Daerah Kerobokan, yang terletak di selatan Bali, sering kali dikaitkan dengan perkembangan infrastruktur dan pusat perbelanjaan modern. Namun, jauh di balik gemerlapnya kawasan komersial tersebut, tersembunyi area pedesaan yang masih mempertahankan akar pertaniannya. Salah satu istilah yang mungkin terdengar asing namun akrab bagi masyarakat lokal adalah "Kedampang Kerobokan." Istilah ini merujuk pada sebuah sub-wilayah atau bagian dari areal persawahan yang memiliki karakteristik geografis unik di tengah perkembangan pesat Badung.
Signifikansi Kedampang dalam Konteks Bali
Dalam bahasa Bali, "dampang" bisa merujuk pada area yang agak menurun atau cekungan, seringkali menjadi tempat berkumpulnya air hujan atau sisa irigasi. Menggabungkannya dengan "Kerobokan" menegaskan lokasinya. Kedampang Kerobokan adalah saksi bisu transformasi Bali. Dulunya, wilayah ini adalah bentangan sawah hijau subur yang menjadi urat nadi ketahanan pangan lokal. Sistem irigasi subak yang terintegrasi memastikan air mengalir merata dari hulu ke hilir, menjaga kesuburan tanah yang sangat penting bagi pertanian padi.

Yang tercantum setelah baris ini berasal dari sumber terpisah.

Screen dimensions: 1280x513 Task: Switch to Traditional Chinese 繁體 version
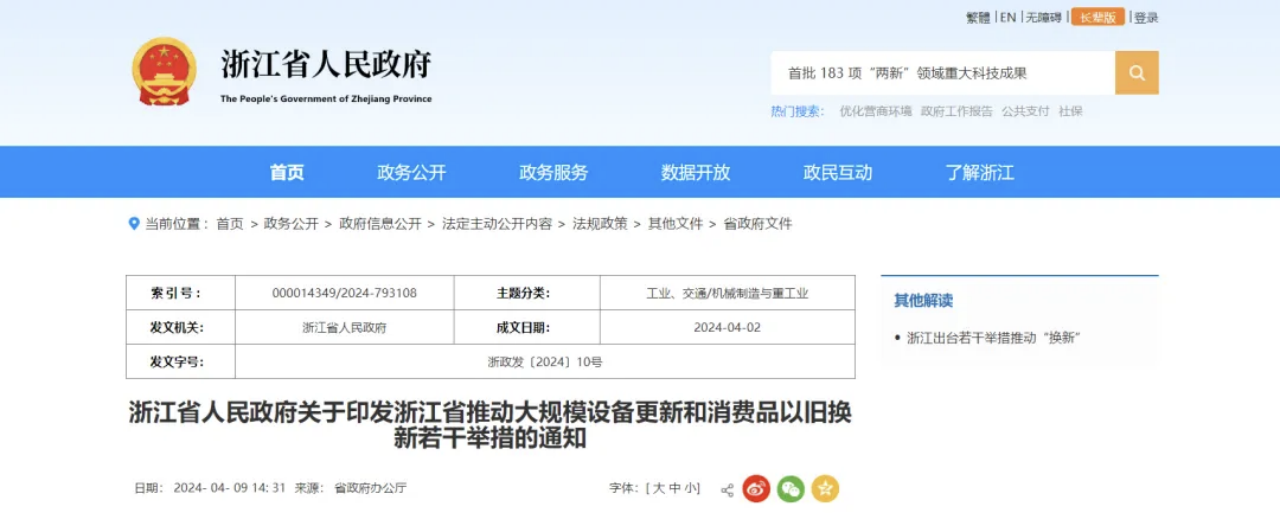pos(977,18)
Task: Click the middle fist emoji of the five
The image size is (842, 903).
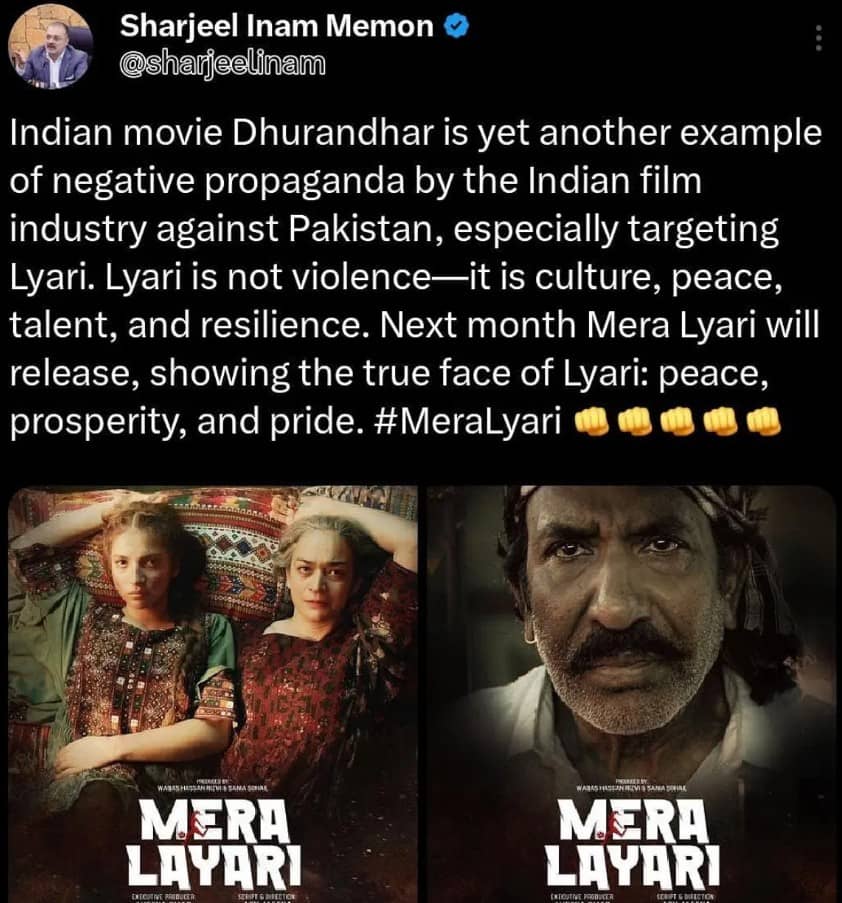Action: point(678,422)
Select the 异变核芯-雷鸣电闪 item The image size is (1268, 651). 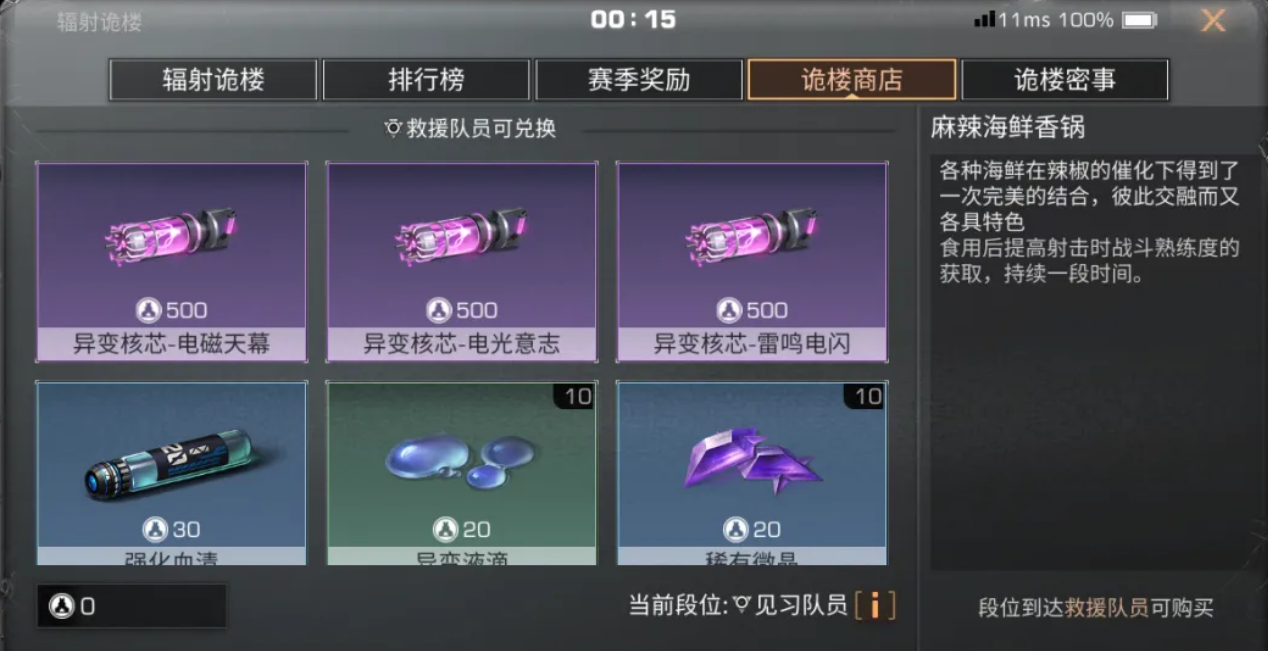pyautogui.click(x=751, y=262)
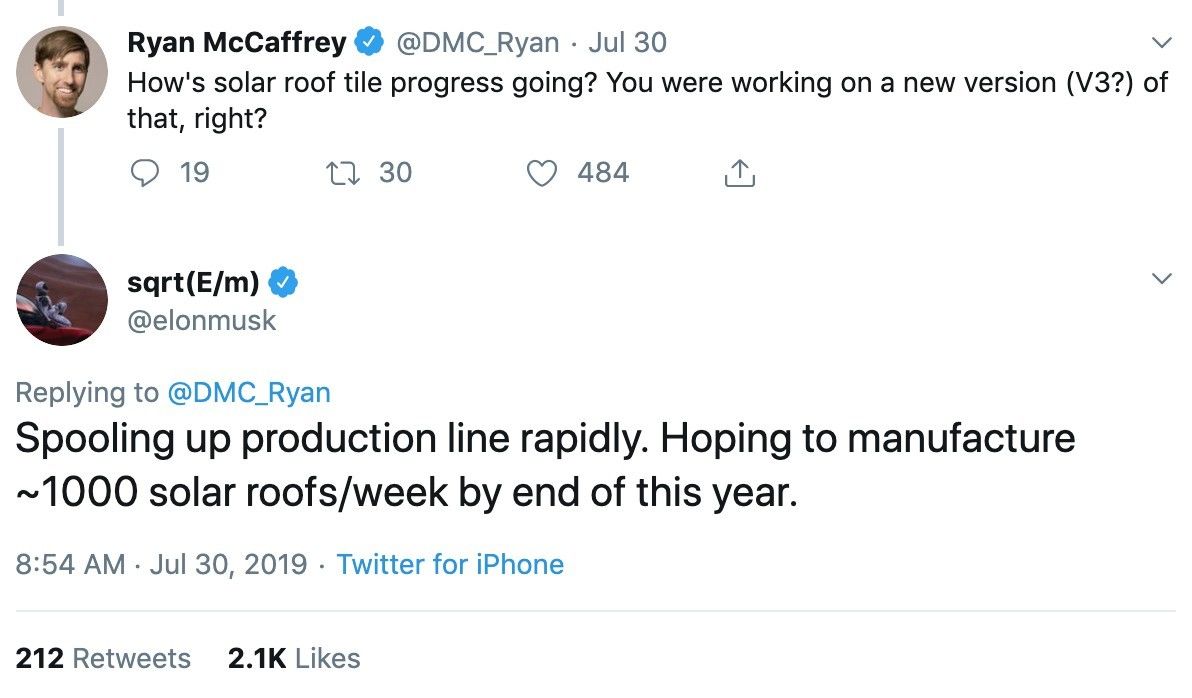1192x698 pixels.
Task: Click the reply icon on Ryan's tweet
Action: [x=145, y=174]
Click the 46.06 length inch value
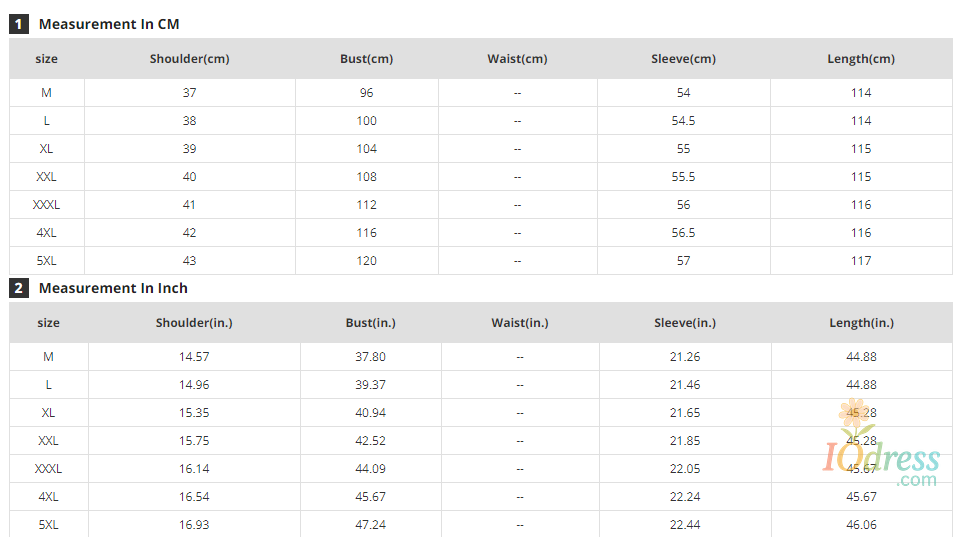The width and height of the screenshot is (965, 537). [x=861, y=525]
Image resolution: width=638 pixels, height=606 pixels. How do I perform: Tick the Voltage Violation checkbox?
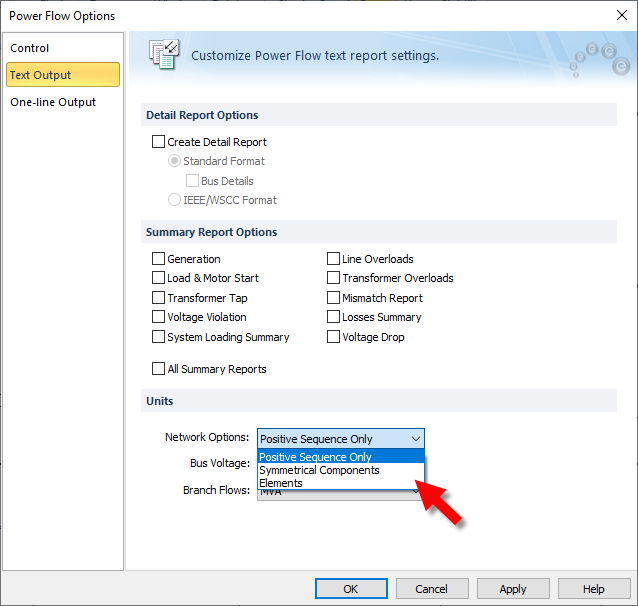158,317
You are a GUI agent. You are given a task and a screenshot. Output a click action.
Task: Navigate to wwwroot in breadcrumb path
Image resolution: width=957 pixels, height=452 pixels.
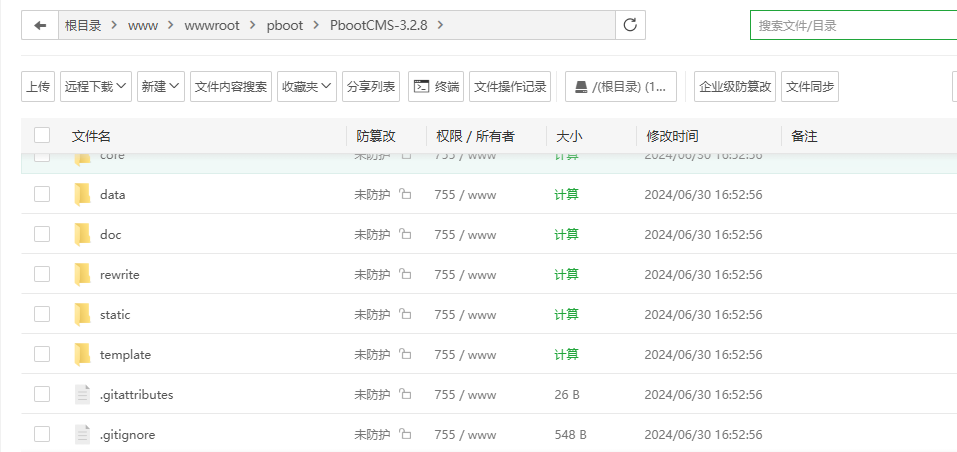(212, 25)
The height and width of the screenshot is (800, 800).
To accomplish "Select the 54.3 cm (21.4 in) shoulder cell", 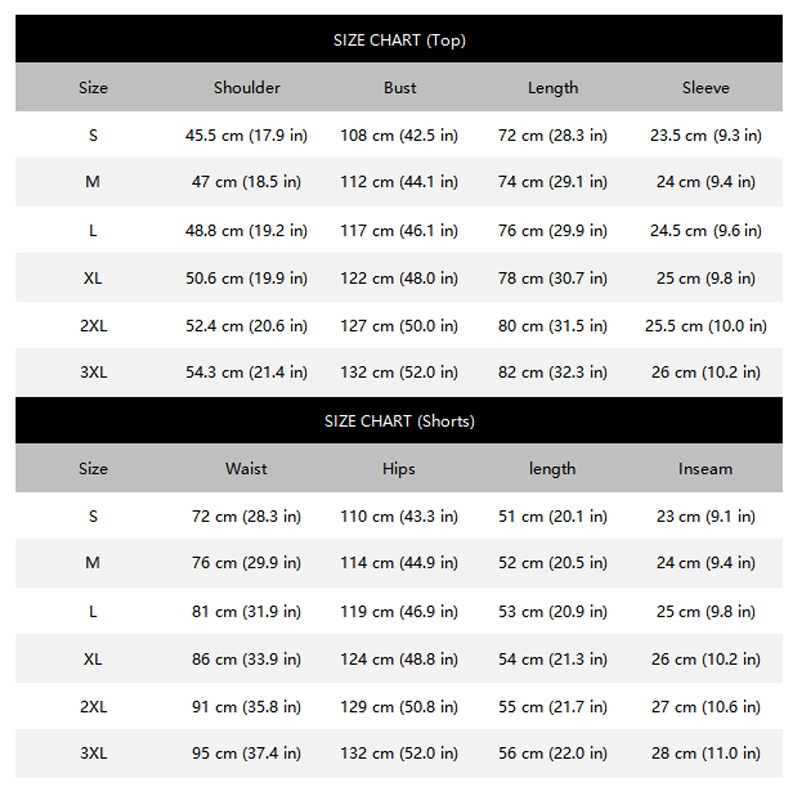I will coord(247,373).
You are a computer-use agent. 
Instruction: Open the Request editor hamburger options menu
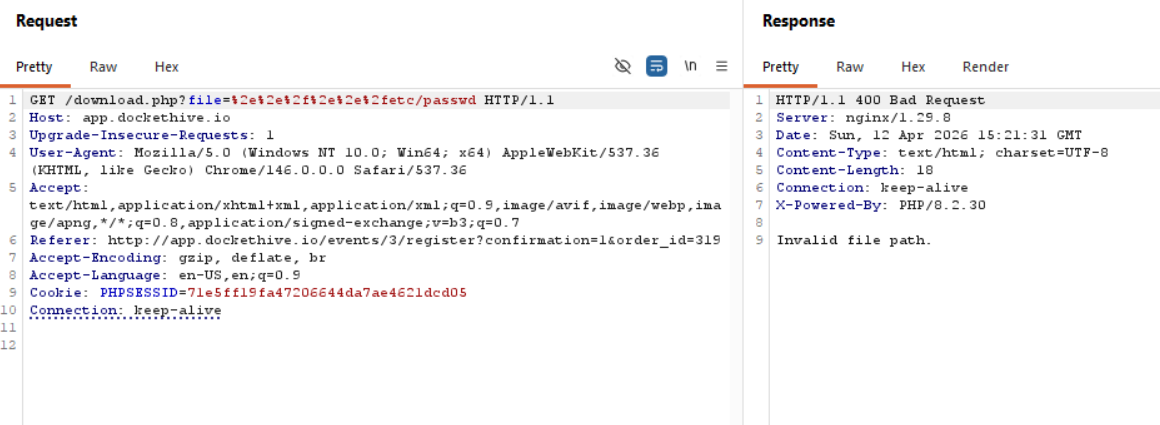[721, 66]
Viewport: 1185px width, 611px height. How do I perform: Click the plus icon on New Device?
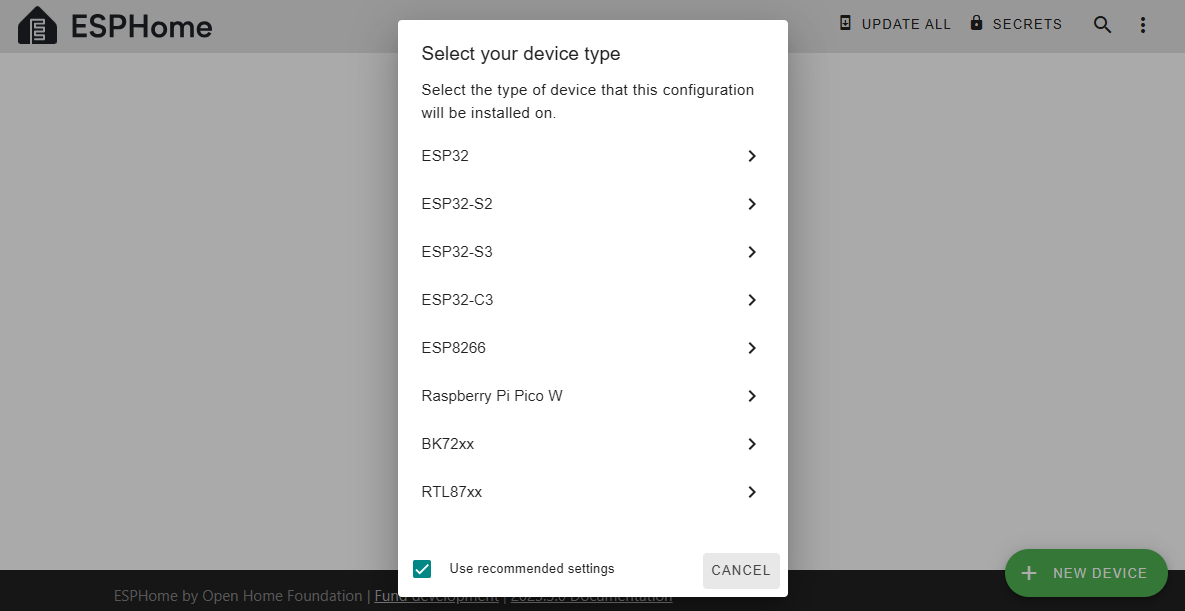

Keberadaan area persawahan di tengah kepadatan kawasan seperti Kerobokan dan sekitarnya (misalnya dekat Umalas atau Seminyak) menunjukkan betapa gigihnya masyarakat setempat mempertahankan warisan agraris mereka. Di banyak tempat lain di Bali Selatan, sawah telah bertransformasi menjadi vila, hotel, atau perumahan mewah. Namun, Kedampang Kerobokan seringkali menjadi kantong-kantong terakhir di mana petani masih dapat mengolah lahan mereka, meskipun tantangan seperti penyempitan lahan dan perubahan tata ruang semakin nyata.
Harmoni Teknologi dan Tradisi Agraris
Mengunjungi Kedampang Kerobokan hari ini menawarkan sebuah kontras visual yang menarik. Di kejauhan, mungkin terlihat deretan atap bangunan modern, namun begitu mata tertuju ke dataran rendah, hamparan padi yang menguning atau hijau muda mendominasi pemandangan. Para petani di sini, meskipun dikelilingi oleh denyut nadi pariwisata, tetap teguh pada siklus tanam dan panen mereka. Mereka seringkali harus beradaptasi, misalnya dengan membatasi penggunaan air yang kini harus berbagi dengan kebutuhan pembangunan, atau menyesuaikan jadwal tanam agar tidak terlalu mengganggu lingkungan permukiman yang semakin padat.
Peran subak tetap sentral. Meskipun sebagian lahan telah beralih fungsi, filosofi Tri Hita Karana—harmoni antara manusia dengan Tuhan, manusia dengan sesama, dan manusia dengan alam—masih diterapkan. Subak di area seperti Kedampang Kerobokan menjadi forum penting untuk mendiskusikan pembagian air secara adil, sebuah tugas yang makin rumit seiring bertambahnya pembangunan yang haus akan sumber daya air.
Potensi Ekowisata dan Konservasi
Area Kedampang Kerobokan memiliki potensi besar untuk dikembangkan sebagai sarana edukasi ekowisata lokal. Alih-alih hanya menjadi lahan pertanian biasa, ia bisa menjadi destinasi di mana wisatawan dapat belajar tentang sistem pertanian tradisional Bali tanpa harus menempuh perjalanan jauh ke pelosok pedesaan. Pengalaman melihat petani membajak sawah dengan cara tradisional, atau sekadar menikmati ketenangan alam di antara kesibukan Kuta dan Canggu, menawarkan perspektif baru tentang Bali.
Konservasi lahan di Kedampang bukan hanya soal menjaga pemandangan; ini adalah tentang menjaga identitas budaya Bali. Jika lahan pertanian ini hilang sepenuhnya, bersamaan dengan itu, pengetahuan turun-temurun tentang pengelolaan air dan pertanian lestari berpotensi ikut terkikis. Upaya pemerintah daerah dan masyarakat untuk mempertahankan zona hijau di area ini sangat krusial. Setiap petak sawah yang tersisa di Kerobokan adalah pengingat berharga bahwa kemajuan tidak harus mengorbankan warisan alam dan mata pencaharian tradisional yang telah menopang pulau Dewata selama berabad-abad. Kedampang Kerobokan adalah narasi kontemporer tentang ketahanan budaya di tengah modernisasi yang tak terhindarkan.